Task brief
Type the records out again in full, exactly.

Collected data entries
****************

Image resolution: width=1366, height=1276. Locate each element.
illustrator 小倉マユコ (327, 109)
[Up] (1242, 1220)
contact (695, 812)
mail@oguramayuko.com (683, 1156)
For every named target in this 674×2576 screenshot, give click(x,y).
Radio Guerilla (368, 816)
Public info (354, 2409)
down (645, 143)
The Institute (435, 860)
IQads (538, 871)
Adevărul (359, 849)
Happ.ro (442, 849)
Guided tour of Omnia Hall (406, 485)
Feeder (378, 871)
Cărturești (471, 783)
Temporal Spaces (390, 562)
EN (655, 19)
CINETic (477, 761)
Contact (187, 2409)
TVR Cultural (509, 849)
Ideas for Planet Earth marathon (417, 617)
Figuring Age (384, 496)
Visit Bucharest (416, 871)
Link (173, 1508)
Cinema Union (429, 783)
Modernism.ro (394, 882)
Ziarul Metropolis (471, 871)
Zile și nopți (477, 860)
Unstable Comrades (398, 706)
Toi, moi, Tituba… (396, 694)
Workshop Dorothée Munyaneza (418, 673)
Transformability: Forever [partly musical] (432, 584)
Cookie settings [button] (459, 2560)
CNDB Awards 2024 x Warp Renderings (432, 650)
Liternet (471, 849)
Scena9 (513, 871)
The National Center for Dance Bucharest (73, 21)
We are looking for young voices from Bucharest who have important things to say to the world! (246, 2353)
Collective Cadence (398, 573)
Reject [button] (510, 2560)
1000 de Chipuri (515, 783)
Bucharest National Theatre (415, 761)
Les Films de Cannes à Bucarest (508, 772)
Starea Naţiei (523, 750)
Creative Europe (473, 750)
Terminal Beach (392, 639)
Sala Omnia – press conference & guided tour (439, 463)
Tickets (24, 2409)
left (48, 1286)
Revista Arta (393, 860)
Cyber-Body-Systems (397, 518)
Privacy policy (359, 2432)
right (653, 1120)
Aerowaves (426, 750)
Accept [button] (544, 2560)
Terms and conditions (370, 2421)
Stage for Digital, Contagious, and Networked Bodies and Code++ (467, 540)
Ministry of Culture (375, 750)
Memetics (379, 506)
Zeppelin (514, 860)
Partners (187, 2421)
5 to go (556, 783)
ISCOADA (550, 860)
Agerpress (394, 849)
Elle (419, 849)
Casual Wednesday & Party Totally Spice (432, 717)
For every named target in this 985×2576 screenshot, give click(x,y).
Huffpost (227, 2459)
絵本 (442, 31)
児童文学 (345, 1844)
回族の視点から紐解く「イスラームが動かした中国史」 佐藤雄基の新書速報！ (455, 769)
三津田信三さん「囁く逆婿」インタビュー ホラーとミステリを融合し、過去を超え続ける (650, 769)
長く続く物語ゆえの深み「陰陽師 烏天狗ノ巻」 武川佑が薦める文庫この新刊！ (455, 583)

****************

Your response
Image resolution: width=1366, height=1276. Locate each element.
illustrator 小倉マユコ (327, 109)
[Up] (1242, 1220)
contact (695, 812)
mail@oguramayuko.com (683, 1156)
For every named target in this 674×2576 screenshot, give click(x,y).
Radio Guerilla (368, 816)
Public info (354, 2409)
down (645, 143)
The Institute (435, 860)
IQads (538, 871)
Adevărul (359, 849)
Happ.ro (442, 849)
Guided tour of Omnia Hall (406, 485)
Feeder (378, 871)
Cărturești (471, 783)
Temporal Spaces (390, 562)
EN (655, 19)
CINETic (477, 761)
Contact (187, 2409)
TVR Cultural (509, 849)
Ideas for Planet Earth marathon (417, 617)
Figuring Age (384, 496)
Visit Bucharest (416, 871)
Link (173, 1508)
Cinema Union (429, 783)
Modernism.ro (394, 882)
Ziarul Metropolis (471, 871)
Zile și nopți (477, 860)
Unstable Comrades (398, 706)
Toi, moi, Tituba… (396, 694)
Workshop Dorothée Munyaneza (418, 673)
Transformability: Forever [partly musical] (432, 584)
Cookie settings [button] (459, 2560)
CNDB Awards 2024 x Warp Renderings (432, 650)
Liternet (471, 849)
Scena9 (513, 871)
The National Center for Dance Bucharest (73, 21)
We are looking for young voices from Bucharest who have important things to say to the world! (246, 2353)
Collective Cadence (398, 573)
Reject [button] (510, 2560)
1000 de Chipuri (515, 783)
Bucharest National Theatre (415, 761)
Les Films de Cannes à Bucarest (508, 772)
Starea Naţiei (523, 750)
Creative Europe (473, 750)
Terminal Beach (392, 639)
Sala Omnia – press conference & guided tour (439, 463)
Tickets (24, 2409)
left (48, 1286)
Revista Arta (393, 860)
Cyber-Body-Systems (397, 518)
Privacy policy (359, 2432)
right (653, 1120)
Aerowaves (426, 750)
Accept [button] (544, 2560)
Terms and conditions (370, 2421)
Stage for Digital, Contagious, and Networked Bodies and Code++ (467, 540)
Ministry of Culture (375, 750)
Memetics (379, 506)
Zeppelin (514, 860)
Partners (187, 2421)
5 to go (556, 783)
ISCOADA (550, 860)
Agerpress (394, 849)
Elle (419, 849)
Casual Wednesday & Party Totally Spice (432, 717)
For every named target in this 985×2576 screenshot, give click(x,y).
Huffpost (227, 2459)
絵本 (442, 31)
児童文学 (345, 1844)
回族の視点から紐解く「イスラームが動かした中国史」 佐藤雄基の新書速報！ (455, 769)
三津田信三さん「囁く逆婿」インタビュー ホラーとミステリを融合し、過去を超え続ける (650, 769)
長く続く物語ゆえの深み「陰陽師 烏天狗ノ巻」 武川佑が薦める文庫この新刊！ (455, 583)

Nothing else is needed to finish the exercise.